## SOURCE TEXT:

Late-season boll damage puzzling for growers

Stinkbugs were a consistent and widespread problem throughout the upper Southeast in 2006. Late-season boll damage was another constant problem throughout the 2006 season, and some believe brown and green stinkbugs were the culprits.

At the recent North Carolina Agriculture Consultants Association meeting there was a consensus among members that stinkbugs were a big problem.

Several consultants noted seeing heavy damage, attributed to stinkbugs, late in the growing season.

Ames Herbert, an entomologist and head of Virginia Tech’s IPM program and long-time North Carolina State University Entomologist Jack Bacheler, conducted an informal clinic on cotton insect problems and shared some findings that mirrored the late season concerns of consultants.

“In some of the fields I manage, as I watched the boll as it got larger, it got past the point where it should be safe, and I found damage, particular in the crease or the bottom of the boll,” said Stan Winslow, a consultant in Camden, N.C. “I’m not sure whether the damage occurred late, or I didn’t see it earlier,” he continued.

## INPUT DATA:

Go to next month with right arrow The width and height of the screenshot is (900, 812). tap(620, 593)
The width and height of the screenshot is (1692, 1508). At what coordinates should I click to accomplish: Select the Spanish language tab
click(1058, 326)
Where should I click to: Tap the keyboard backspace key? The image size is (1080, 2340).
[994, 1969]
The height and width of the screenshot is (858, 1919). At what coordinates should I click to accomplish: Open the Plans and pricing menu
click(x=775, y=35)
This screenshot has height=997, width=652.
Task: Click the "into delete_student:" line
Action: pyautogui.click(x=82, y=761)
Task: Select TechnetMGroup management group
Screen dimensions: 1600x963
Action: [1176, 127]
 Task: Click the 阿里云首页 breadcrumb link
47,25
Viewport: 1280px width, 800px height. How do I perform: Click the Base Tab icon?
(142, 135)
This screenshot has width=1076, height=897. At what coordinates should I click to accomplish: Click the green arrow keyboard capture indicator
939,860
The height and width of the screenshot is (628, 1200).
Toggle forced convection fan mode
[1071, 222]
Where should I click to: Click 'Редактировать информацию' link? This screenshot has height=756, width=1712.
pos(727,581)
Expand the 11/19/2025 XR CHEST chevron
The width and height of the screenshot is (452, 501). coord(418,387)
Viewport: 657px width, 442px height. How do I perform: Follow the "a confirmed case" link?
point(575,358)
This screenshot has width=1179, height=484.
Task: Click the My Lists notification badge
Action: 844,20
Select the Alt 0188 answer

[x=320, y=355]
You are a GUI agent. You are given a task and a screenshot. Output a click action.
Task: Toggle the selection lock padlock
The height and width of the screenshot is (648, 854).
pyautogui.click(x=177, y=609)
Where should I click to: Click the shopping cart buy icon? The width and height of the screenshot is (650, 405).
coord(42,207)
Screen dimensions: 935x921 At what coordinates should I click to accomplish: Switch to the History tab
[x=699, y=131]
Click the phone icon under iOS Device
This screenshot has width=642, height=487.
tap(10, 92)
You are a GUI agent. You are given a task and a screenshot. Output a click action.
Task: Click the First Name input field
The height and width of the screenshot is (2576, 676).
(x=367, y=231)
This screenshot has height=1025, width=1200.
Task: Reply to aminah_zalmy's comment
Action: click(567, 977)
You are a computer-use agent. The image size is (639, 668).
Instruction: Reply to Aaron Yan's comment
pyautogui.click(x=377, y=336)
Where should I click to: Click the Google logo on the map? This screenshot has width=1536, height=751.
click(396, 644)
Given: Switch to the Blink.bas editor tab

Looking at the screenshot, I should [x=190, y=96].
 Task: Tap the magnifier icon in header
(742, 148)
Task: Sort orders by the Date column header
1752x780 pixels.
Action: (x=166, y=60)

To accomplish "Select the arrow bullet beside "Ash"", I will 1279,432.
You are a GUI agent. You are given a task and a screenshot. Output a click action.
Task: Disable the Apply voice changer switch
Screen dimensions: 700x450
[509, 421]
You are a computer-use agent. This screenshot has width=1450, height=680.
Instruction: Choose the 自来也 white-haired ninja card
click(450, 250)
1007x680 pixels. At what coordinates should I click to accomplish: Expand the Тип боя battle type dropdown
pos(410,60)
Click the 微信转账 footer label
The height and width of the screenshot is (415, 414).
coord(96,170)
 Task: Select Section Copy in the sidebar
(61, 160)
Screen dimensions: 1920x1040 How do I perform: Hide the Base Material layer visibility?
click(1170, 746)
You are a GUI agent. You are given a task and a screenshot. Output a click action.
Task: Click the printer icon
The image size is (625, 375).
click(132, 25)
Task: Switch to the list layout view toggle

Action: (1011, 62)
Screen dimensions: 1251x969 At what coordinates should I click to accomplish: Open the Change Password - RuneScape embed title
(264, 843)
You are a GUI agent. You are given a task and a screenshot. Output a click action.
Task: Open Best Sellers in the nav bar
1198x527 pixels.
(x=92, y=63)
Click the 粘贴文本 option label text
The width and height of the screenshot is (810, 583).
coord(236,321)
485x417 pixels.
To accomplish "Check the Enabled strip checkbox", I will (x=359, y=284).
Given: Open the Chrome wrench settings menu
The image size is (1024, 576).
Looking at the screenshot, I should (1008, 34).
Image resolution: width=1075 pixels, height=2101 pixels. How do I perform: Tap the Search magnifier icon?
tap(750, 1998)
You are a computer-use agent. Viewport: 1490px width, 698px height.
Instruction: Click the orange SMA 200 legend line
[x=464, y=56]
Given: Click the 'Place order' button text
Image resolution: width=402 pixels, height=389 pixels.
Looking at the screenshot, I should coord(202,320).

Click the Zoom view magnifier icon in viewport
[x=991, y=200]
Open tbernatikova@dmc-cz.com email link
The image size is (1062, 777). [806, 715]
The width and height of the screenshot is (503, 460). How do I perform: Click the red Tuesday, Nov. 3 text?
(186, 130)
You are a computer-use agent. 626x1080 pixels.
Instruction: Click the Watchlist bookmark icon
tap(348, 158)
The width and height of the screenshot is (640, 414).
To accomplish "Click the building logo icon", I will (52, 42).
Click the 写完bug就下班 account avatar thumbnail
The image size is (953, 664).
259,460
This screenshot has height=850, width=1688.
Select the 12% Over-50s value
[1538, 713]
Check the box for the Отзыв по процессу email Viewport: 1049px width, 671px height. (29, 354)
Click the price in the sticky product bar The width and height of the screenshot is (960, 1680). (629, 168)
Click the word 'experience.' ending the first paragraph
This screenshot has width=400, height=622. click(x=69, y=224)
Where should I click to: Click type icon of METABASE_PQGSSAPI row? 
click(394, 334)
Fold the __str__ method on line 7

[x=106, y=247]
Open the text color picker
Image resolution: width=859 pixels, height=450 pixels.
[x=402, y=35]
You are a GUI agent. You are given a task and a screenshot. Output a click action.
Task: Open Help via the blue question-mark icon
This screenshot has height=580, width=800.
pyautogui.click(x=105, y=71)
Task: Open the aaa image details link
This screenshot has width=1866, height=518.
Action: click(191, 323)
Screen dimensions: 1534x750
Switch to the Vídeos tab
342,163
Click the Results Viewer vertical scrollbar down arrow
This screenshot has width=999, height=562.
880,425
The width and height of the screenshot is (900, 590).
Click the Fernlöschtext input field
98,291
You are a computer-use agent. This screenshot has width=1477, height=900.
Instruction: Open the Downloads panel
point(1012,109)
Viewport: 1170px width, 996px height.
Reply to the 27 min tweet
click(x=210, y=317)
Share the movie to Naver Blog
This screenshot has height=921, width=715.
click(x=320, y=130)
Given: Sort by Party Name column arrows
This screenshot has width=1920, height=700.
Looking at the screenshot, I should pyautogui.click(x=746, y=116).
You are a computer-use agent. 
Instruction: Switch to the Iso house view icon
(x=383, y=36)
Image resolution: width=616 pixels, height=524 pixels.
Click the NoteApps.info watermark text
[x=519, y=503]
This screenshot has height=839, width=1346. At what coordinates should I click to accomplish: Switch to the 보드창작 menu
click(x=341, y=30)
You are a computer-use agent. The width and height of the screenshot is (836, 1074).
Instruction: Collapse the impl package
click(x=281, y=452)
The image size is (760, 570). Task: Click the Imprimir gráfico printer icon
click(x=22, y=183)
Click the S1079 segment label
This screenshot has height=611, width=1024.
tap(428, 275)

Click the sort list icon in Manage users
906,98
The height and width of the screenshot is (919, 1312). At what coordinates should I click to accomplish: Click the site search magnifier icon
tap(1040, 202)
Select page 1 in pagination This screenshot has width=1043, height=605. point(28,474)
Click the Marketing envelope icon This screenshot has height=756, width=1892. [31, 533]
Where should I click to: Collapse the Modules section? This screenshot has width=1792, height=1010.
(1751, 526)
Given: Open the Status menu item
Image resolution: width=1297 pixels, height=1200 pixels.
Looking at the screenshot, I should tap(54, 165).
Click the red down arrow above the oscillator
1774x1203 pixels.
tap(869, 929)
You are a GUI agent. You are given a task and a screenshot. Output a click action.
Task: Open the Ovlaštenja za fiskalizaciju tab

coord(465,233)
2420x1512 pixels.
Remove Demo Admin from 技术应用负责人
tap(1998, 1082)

## TASK SET:
A) Translate this sentence from the boll damage article into Spanish: "Several consultants noted seeing heavy damage, attributed to stinkbugs, late in the growing season."
B) Please list every person named in the boll damage article.
C) Pick up the boll damage article after its final sentence and keep writing it.
Nothing in the rows is needed for this work.

## ANSWERS PER TASK:
A) Varios asesores señalaron haber visto daños graves, atribuidos a las chinches, al final de la temporada de cultivo.

B) Ames Herbert, Jack Bacheler, Stan Winslow

C)
Bacheler says it is difficult after a boll is a month or so old for a stinkbug to penetrate a boll wall. “We look at bolls all year and it’s very difficult to differentiate stinkbug damage from damage caused by many other internal and external factors. Sometimes we get mystery damage in year-end bolls in the form of a big brown spot at the base, but we don’t think that is stinkbug damage,” he says.

Herbert says his research team found a number of basal punctures to cotton bolls in 2006. There is no evidence at all on the outside, but when you break open the boll, you see locks that are completely destroyed. There is a weak spot where the locks come together that seem to be susceptible to stinkbug penetration and feeding, he says.

Herbert contends there may be a variety relationship to late season damage. Some varieties have thinner boll walls and can be susceptible to stinkbug damage longer than other varieties, he adds.

“If you put yourself in the head of a stinkbug, you are not going to an old boll to feed, if there are young bolls on the plant. If I’m a stinkbug, I am going to the quarter-size bolls that are easier to get into. I want to feed on the seed and the little bolls aren’t as desirable because the seed haven’t developed. The older bolls are more difficult to penetrate. So I am going after the quarter-size bolls that have tender seeds and the boll wall is easier to penetrate,” he explains.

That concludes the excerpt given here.